▶ [Required action]: The reply should hold only the lines from the one with "Task: Click the search magnifier icon" to the one with "Given: Open the May 8 tweet timestamp", both ends kept, exactly as they appear below, without any pictures.

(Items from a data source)
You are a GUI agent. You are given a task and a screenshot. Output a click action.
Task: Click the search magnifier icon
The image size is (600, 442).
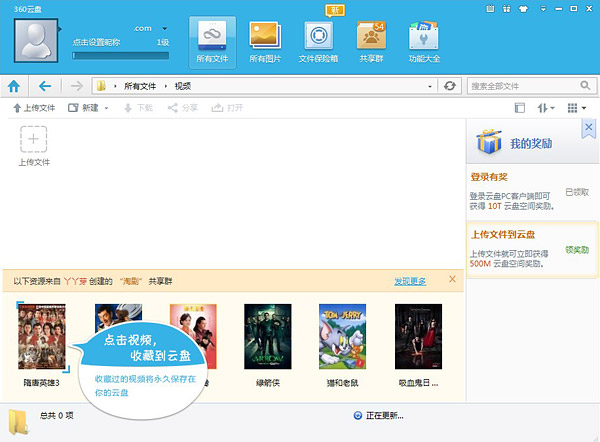click(x=584, y=86)
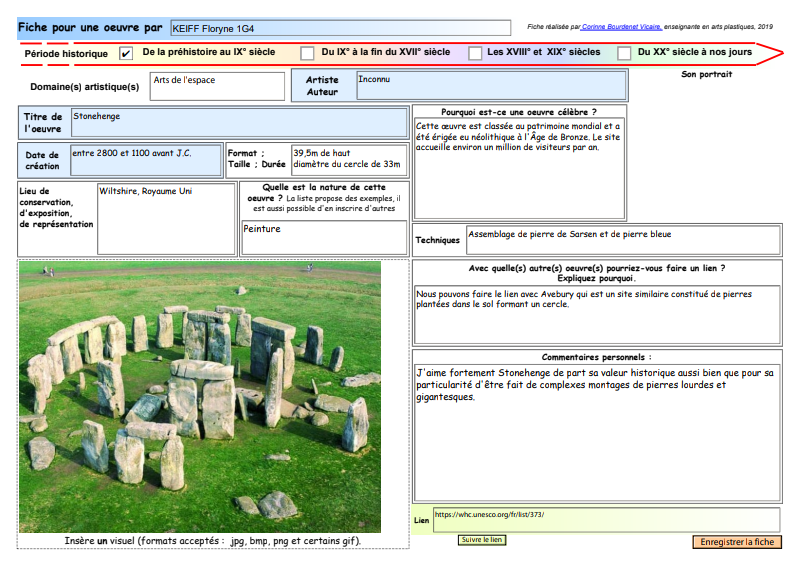Click the Format / Taille field '39,5m de haut'

(x=347, y=159)
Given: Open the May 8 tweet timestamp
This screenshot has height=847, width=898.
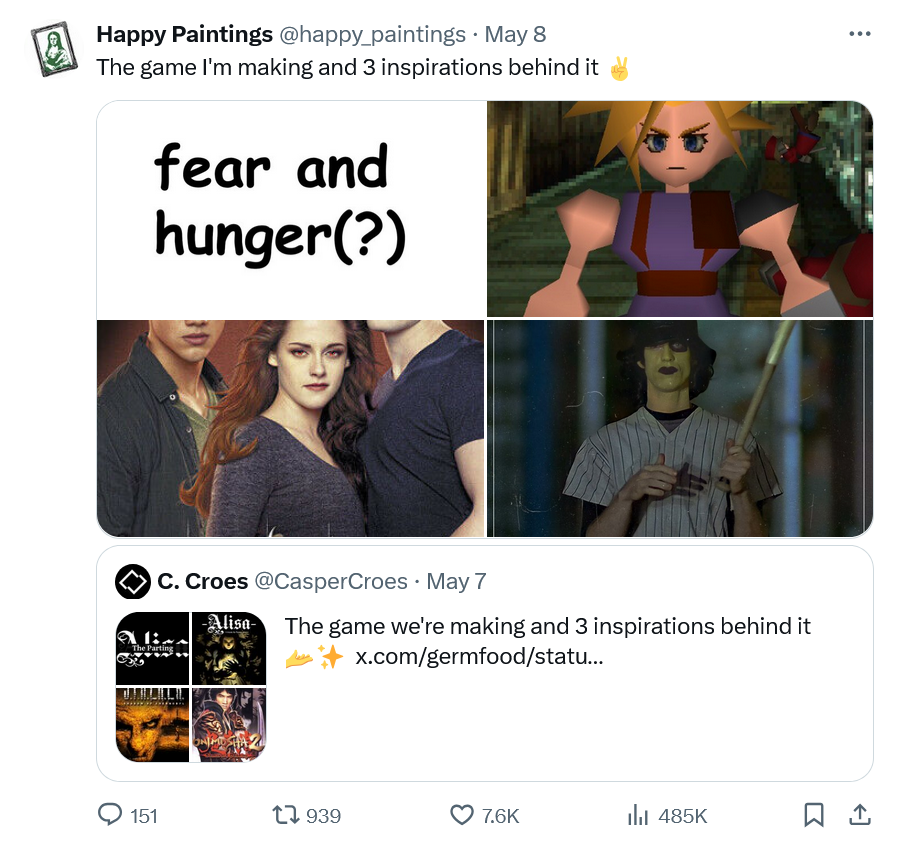Looking at the screenshot, I should pos(515,35).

▶ [Your response]:
Task: Click the search magnifier icon
The image size is (600, 442).
click(x=584, y=86)
Click the Format / Taille field '39,5m de haut'

(x=347, y=159)
Given: Open the May 8 tweet timestamp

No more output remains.